What needs to be done
Please report every line in the entries that contains the string "Toggle".

□ □ □ □ □

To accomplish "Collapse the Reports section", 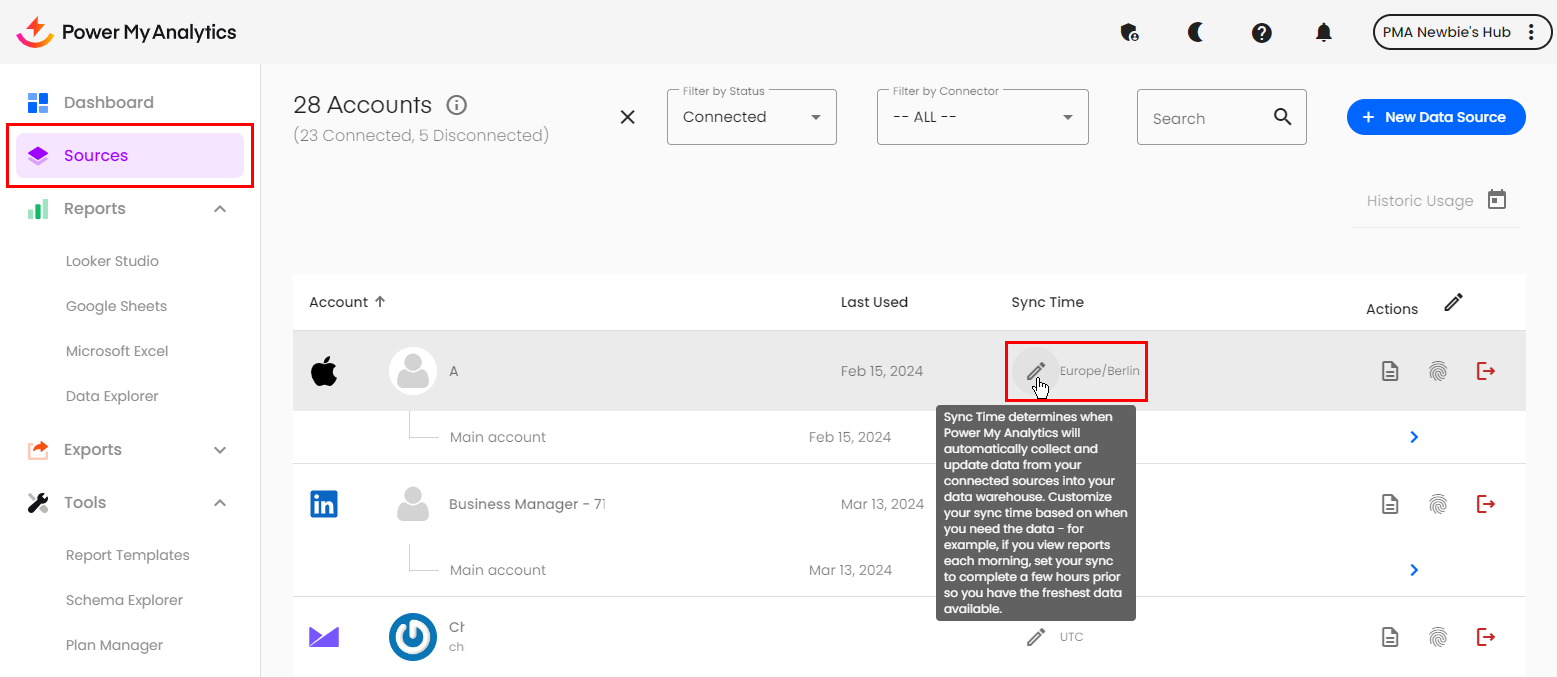I will (x=220, y=209).
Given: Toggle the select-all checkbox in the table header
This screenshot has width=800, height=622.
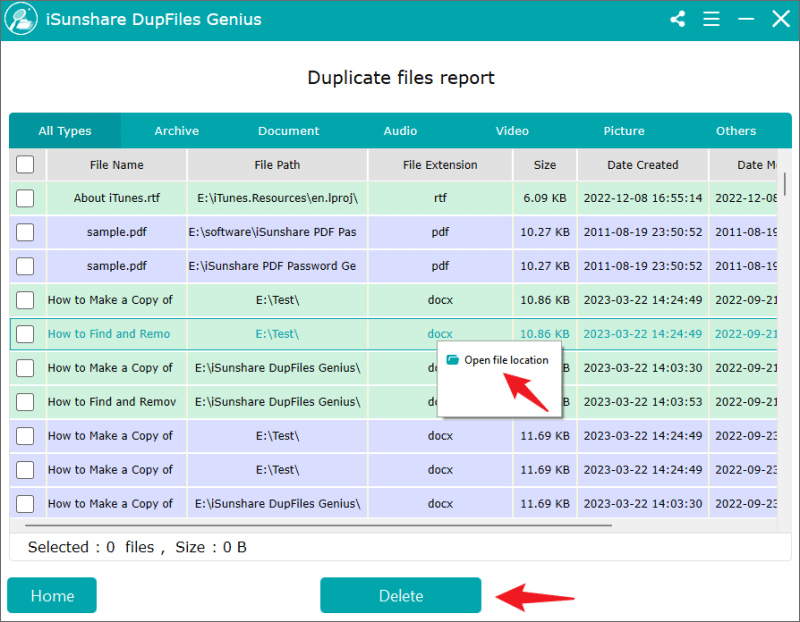Looking at the screenshot, I should click(25, 164).
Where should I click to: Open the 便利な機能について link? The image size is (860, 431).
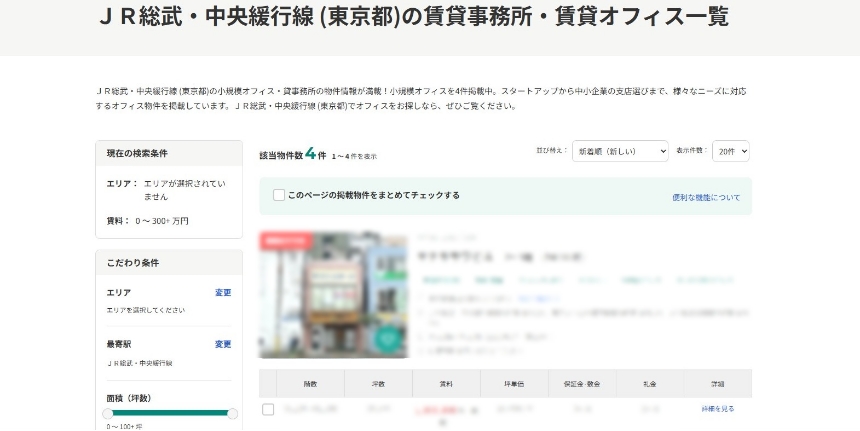(x=706, y=197)
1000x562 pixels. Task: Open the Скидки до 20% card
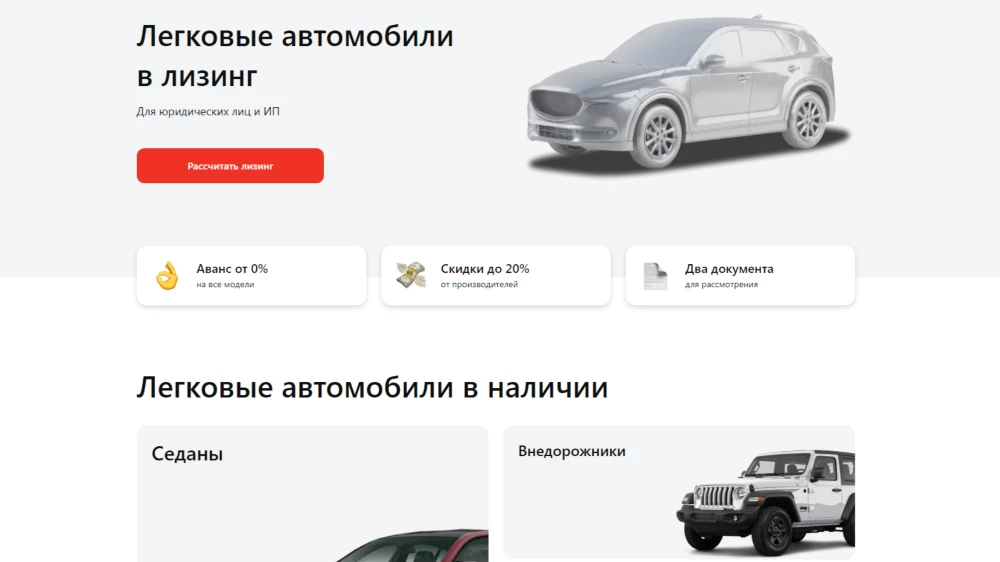496,276
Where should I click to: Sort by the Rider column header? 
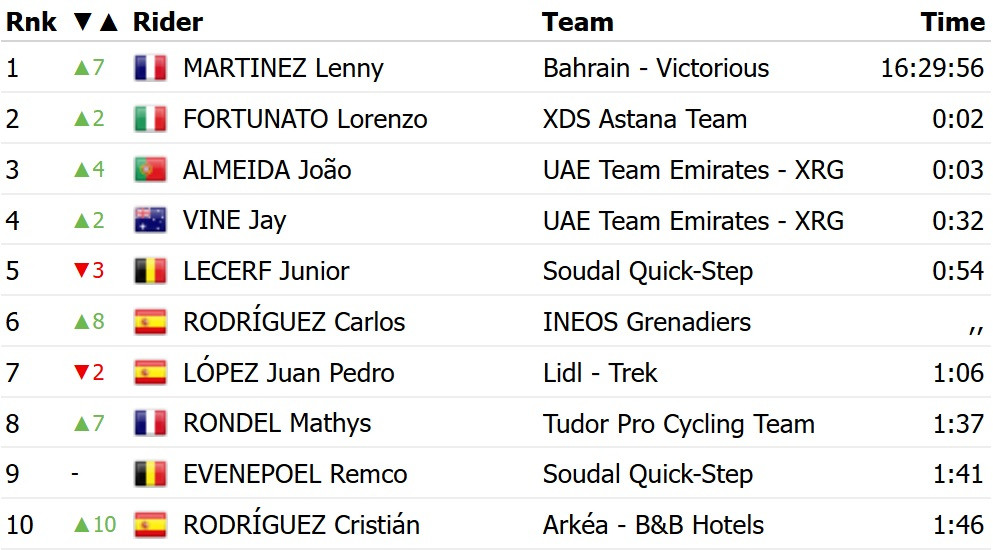pyautogui.click(x=167, y=22)
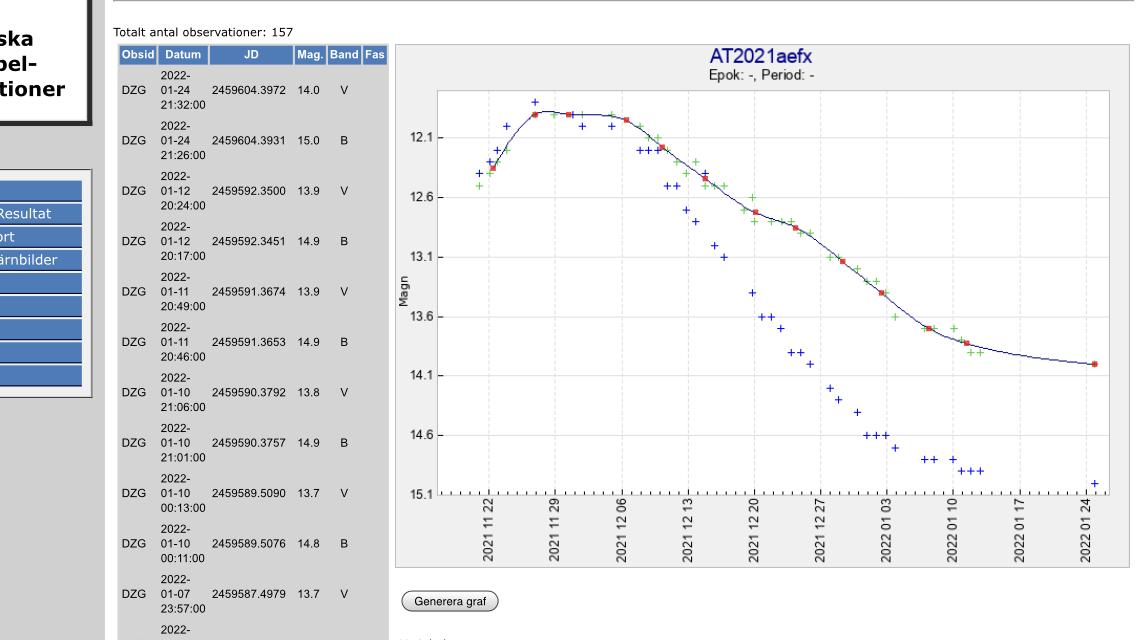Click the topmost blue plus marker on graph
1136x640 pixels.
(x=535, y=102)
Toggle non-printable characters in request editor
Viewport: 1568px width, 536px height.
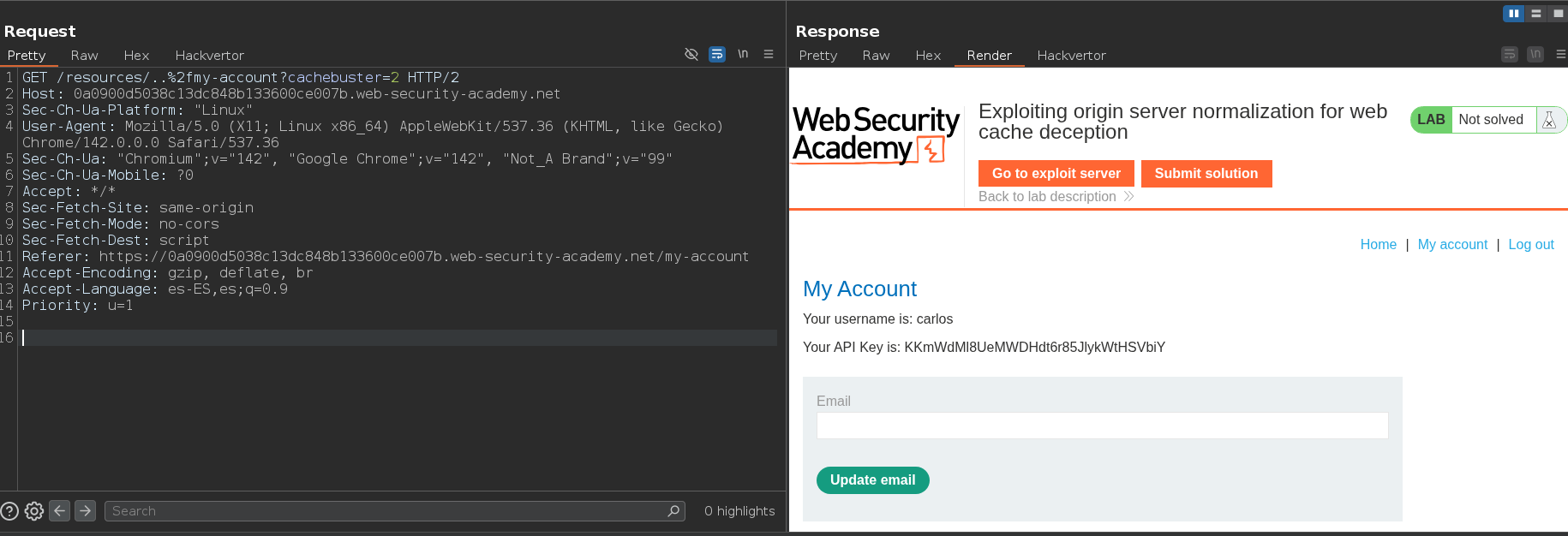click(x=743, y=54)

□ □ □ □ □

Expected answer
Given: Toggle the select-all checkbox in the table header
Toggle non-printable characters in request editor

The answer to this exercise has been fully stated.